* What is needed
Copy the data verbatim, everything from the line containing "Where should I click to: Tap" down to the end of the data.
☆ ☆ ☆
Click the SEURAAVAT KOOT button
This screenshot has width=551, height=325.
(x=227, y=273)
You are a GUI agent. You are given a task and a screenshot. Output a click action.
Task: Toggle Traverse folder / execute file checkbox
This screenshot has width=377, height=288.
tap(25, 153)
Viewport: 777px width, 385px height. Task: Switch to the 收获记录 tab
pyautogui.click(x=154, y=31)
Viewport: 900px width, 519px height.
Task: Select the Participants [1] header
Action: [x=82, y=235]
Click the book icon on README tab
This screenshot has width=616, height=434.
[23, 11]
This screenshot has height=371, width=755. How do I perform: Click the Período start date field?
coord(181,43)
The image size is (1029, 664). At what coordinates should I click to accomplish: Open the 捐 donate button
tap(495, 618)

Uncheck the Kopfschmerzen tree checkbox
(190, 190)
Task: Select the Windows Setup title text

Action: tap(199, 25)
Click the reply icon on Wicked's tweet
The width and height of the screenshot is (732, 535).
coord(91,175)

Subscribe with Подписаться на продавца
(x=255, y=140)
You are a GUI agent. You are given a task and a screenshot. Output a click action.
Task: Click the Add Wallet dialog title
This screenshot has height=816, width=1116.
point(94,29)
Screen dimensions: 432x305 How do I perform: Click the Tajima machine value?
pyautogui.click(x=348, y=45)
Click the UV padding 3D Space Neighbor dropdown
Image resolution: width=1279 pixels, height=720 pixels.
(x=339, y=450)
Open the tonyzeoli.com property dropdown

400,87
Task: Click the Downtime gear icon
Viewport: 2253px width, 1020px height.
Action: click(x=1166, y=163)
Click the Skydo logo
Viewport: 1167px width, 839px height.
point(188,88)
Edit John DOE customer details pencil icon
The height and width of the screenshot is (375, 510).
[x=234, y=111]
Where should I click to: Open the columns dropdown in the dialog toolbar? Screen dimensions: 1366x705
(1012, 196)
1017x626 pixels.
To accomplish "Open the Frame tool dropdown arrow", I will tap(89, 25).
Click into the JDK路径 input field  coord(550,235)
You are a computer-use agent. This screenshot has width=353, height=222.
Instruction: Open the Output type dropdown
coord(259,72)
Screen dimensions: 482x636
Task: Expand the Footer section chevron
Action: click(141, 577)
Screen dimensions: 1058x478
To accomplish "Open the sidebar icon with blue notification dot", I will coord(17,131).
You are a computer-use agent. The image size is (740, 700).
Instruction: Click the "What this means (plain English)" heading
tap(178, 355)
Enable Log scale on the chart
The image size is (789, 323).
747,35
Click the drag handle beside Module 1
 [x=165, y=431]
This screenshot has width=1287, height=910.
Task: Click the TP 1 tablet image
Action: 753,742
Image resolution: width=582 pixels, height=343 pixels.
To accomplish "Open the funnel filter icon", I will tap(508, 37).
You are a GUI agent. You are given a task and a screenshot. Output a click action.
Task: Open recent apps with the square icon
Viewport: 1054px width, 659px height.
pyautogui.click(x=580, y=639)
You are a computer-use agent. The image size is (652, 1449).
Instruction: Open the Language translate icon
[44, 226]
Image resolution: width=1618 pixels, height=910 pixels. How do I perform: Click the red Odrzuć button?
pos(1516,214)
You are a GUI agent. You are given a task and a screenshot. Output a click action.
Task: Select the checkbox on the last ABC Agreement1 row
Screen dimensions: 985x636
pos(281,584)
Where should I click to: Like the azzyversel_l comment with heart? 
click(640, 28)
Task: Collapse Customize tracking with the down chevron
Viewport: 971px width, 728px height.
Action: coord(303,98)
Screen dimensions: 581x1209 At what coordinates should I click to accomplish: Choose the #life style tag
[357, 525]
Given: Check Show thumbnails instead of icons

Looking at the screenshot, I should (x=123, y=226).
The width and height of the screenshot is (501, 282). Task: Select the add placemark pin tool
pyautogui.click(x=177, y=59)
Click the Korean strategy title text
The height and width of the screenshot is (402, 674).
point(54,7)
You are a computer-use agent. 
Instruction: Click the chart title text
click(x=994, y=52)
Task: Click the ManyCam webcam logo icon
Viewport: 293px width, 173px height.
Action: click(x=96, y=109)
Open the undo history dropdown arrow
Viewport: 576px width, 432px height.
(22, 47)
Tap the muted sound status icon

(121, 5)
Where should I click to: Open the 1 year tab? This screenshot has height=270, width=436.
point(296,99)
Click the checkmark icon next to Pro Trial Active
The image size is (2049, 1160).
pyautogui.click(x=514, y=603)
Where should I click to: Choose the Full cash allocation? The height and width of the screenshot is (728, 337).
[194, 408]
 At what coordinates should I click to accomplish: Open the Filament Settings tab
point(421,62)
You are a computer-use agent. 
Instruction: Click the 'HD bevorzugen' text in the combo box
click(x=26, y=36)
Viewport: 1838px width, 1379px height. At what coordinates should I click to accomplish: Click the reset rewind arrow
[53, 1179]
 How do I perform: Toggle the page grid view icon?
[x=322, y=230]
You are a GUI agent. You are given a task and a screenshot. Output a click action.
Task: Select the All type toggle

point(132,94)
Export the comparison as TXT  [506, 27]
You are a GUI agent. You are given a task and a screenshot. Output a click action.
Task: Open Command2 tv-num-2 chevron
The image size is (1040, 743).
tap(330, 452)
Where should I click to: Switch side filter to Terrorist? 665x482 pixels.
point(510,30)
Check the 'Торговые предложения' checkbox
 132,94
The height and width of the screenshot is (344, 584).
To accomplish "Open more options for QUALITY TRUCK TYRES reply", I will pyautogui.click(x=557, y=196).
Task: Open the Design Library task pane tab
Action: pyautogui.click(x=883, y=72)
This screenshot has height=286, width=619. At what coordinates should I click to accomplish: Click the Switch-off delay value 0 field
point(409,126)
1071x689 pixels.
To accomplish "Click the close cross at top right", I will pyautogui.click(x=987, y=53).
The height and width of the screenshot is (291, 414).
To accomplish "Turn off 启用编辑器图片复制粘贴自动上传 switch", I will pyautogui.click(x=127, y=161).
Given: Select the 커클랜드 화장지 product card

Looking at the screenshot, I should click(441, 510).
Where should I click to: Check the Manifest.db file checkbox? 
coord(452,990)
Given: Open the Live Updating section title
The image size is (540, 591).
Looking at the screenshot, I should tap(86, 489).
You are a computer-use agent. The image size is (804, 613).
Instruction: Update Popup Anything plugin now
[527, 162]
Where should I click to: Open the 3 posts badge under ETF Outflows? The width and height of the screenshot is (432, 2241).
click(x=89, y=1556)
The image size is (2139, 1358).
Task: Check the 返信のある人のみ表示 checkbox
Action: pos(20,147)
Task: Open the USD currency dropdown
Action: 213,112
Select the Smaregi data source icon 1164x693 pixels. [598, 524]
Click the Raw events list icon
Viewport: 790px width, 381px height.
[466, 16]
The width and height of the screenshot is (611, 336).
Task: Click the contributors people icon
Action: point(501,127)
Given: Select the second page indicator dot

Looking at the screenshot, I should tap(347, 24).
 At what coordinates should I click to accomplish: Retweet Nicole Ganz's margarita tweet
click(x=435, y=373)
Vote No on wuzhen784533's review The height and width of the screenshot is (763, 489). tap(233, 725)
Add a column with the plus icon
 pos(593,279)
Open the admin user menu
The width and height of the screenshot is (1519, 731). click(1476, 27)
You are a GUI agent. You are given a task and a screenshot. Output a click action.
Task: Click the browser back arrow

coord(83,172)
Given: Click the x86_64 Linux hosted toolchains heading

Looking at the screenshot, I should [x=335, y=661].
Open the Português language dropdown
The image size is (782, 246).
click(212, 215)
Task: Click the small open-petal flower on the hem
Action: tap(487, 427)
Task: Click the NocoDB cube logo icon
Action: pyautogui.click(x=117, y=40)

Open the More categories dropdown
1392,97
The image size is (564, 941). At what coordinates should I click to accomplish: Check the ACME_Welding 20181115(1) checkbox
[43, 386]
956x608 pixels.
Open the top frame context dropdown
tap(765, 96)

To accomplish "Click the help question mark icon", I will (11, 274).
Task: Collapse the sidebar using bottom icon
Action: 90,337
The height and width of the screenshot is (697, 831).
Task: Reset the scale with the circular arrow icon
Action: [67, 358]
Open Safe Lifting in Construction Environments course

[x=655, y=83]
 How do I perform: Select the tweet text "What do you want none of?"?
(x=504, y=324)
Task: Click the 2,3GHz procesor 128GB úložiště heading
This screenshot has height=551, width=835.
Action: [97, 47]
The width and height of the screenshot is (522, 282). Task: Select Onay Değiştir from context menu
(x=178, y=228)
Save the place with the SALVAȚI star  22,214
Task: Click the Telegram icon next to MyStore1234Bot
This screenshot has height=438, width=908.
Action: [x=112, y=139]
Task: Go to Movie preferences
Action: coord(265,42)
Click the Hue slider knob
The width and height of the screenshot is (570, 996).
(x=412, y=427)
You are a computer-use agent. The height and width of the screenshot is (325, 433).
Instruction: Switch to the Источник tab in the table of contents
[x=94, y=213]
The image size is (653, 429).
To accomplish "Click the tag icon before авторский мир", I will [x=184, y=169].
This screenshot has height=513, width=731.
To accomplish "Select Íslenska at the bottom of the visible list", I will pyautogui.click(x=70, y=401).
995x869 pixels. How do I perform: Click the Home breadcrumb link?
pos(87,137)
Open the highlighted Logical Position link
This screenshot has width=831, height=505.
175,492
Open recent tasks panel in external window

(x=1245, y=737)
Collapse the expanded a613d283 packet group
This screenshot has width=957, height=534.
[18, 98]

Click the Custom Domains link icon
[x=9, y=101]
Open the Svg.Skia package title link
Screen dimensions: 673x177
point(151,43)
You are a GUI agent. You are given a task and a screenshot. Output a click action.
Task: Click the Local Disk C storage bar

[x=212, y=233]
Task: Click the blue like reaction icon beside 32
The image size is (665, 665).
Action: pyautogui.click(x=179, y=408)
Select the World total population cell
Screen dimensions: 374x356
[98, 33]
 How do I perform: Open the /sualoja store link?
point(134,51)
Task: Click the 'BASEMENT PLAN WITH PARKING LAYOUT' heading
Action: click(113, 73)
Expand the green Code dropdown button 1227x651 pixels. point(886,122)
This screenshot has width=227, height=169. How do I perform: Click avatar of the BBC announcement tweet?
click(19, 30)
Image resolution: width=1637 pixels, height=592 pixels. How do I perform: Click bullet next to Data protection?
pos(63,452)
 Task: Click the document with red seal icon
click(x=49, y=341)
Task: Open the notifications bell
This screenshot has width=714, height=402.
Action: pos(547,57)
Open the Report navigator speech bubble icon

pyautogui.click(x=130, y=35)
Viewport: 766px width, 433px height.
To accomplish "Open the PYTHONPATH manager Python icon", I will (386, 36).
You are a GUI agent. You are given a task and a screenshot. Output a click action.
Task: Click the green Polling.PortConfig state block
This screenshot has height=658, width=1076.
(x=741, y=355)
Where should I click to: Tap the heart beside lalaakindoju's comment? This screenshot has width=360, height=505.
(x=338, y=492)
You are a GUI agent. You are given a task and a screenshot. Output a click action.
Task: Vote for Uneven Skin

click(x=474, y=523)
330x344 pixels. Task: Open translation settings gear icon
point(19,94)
☆ ☆ ☆
* The result
Where should I click to: Tap the heart beside lalaakindoju's comment? This screenshot has width=360, height=505.
(x=338, y=492)
You are a GUI agent. You are given a task and a screenshot. Output a click action.
Task: Vote for Uneven Skin

click(x=474, y=523)
330x344 pixels. Task: Open translation settings gear icon
point(19,94)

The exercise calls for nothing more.